Digital technologies and services have taken the aircraft cabin by storm, and the digital transformation is now headed for the cockpit, allowing aircraft to share and receive data online during flight. Digital solutions for inflight cockpit connectivity are already available, and it is now possible for aircraft to receive updated weather forecasts and to share real-time information about their position. In this way connectivity will make flying more efficient, as the exchange of data can be used to optimise flight routes. This efficiency will help avoid delays, save fuel, reduce environmental impact, and ultimately bring down costs.
The many opportunities offered by cockpit connectivity solutions are in stark contrast to the cockpit of today, as all the information needed for a flight must be brought on to the aircraft before take-off, with communication during the flight achieved via voice or small text messages. Fortunately, the aviation industry is slowly embracing the connected cockpit. Before the Covid-19 pandemic, carriers were testing new solutions – Alaska Airlines’ trial of NASA’s Traffic Aware Strategic Aircrew Requests (TASAR) and Traffic Aware Planner (TAP) technologies, for example.
Cockpit applications are already subject to rigorous testing and certification, and for good reason. As cockpit applications will come to rely on connectivity, thorough testing of application behaviour under different link conditions will be important for certification. In other segments relying on satellite connectivity, emulated satellite links are already used for verification purposes.
Emulated tests grant full control
Real-life aircraft tests are expensive and time-consuming and, more importantly, not a reliable option for verification under different satellite link impairments such as latency, fading and congestion. An emulated test, on the other hand, is a much more reliable, cheaper and swifter option, because it allows developers to test their application in any scenario – independent from available aircraft or network conditions.
An emulated satellite link gives developers full control of the test setup, enabling them to emulate different kinds of satellite link behaviours, e.g. rough weather, satellite link impairments, handovers, or satellite link drops. This emulation allows developers to test the application’s’ performance and usability thoroughly when exposed to different conditions.
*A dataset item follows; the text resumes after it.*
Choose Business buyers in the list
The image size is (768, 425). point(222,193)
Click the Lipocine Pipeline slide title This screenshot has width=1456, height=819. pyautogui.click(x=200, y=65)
To obtain certification, proof of requirement fulfilment, and robustness to abnormal situations must be provided. This is possible with the use of code measurement tools in a fully managed testbed. Developers can measure the test’s coverage directly in the code of the application in order to make sure that all critical code is covered. Measurement tools are used to instrument the source code of the application. During test execution, these tools will provide data that indicates which parts of the code have been executed, and make suggestions for missing test cases.
With the growing market for connectivity in aircraft – both in the cabin and the cockpit – the demand for more intelligent test solutions is also increasing. Combining managed and emulated testbeds and visibility into code coverage, end-to-end tests lead to more efficient testing and more accurate test results. This will also shorten the test time and thus the time to market for new applications, giving developers a competitive edge.
For the airline companies, better testing will lead to a safer journey towards the connected cockpit, with reliable applications. With the connected cockpit comes the benefits of updated information, passenger lists, weather reports, and connectivity to the air traffic management – all things that ease the pilot’s job and make flying safer.